- _What the task requires_
Give again, word for word, each line below starting at the one that contains "Task: Reset run settings to defaults icon" and ending at the one that contains "1512x794 pixels.".

- _The records_
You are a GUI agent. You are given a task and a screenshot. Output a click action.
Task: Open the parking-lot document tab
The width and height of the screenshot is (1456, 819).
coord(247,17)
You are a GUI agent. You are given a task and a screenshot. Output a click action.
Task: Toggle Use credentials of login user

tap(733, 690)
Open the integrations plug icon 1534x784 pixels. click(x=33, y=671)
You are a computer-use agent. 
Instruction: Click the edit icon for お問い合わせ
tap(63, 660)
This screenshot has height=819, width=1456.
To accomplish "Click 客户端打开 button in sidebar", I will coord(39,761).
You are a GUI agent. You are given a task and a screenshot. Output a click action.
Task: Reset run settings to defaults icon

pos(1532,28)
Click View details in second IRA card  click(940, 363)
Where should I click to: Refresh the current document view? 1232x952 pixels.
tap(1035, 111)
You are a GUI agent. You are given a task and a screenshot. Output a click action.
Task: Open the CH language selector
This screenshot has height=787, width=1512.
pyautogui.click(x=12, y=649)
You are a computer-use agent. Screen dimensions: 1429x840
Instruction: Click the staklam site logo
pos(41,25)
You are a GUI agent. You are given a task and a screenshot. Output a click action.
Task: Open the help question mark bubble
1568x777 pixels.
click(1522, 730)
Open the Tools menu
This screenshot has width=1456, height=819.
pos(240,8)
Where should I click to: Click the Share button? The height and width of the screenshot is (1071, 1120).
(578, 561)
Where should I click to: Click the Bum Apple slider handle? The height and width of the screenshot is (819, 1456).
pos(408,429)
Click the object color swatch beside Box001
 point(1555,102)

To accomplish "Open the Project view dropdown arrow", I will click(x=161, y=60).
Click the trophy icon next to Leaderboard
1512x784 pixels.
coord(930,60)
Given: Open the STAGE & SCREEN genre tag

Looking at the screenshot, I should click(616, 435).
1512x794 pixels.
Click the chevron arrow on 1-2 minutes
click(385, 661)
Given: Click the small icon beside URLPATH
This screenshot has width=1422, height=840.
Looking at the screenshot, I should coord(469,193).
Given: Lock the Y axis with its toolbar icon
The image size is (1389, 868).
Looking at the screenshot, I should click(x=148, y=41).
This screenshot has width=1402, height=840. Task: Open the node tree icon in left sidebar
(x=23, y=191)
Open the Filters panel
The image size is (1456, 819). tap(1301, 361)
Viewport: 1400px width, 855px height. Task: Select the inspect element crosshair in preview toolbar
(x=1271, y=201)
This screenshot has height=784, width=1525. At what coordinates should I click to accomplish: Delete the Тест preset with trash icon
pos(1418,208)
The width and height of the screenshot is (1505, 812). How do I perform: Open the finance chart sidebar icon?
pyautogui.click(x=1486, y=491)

- _Solution below_
Task: Reset run settings to defaults icon

pos(1532,28)
Click View details in second IRA card  click(940, 363)
Where should I click to: Refresh the current document view? 1232x952 pixels.
tap(1035, 111)
You are a GUI agent. You are given a task and a screenshot. Output a click action.
Task: Open the CH language selector
This screenshot has height=787, width=1512.
pyautogui.click(x=12, y=649)
You are a computer-use agent. Screen dimensions: 1429x840
Instruction: Click the staklam site logo
pos(41,25)
You are a GUI agent. You are given a task and a screenshot. Output a click action.
Task: Open the help question mark bubble
1568x777 pixels.
click(1522, 730)
Open the Tools menu
This screenshot has width=1456, height=819.
pos(240,8)
Where should I click to: Click the Share button? The height and width of the screenshot is (1071, 1120).
(578, 561)
Where should I click to: Click the Bum Apple slider handle? The height and width of the screenshot is (819, 1456).
pos(408,429)
Click the object color swatch beside Box001
 point(1555,102)

To accomplish "Open the Project view dropdown arrow", I will click(x=161, y=60).
Click the trophy icon next to Leaderboard
1512x784 pixels.
coord(930,60)
Given: Open the STAGE & SCREEN genre tag

Looking at the screenshot, I should click(616, 435).
1512x794 pixels.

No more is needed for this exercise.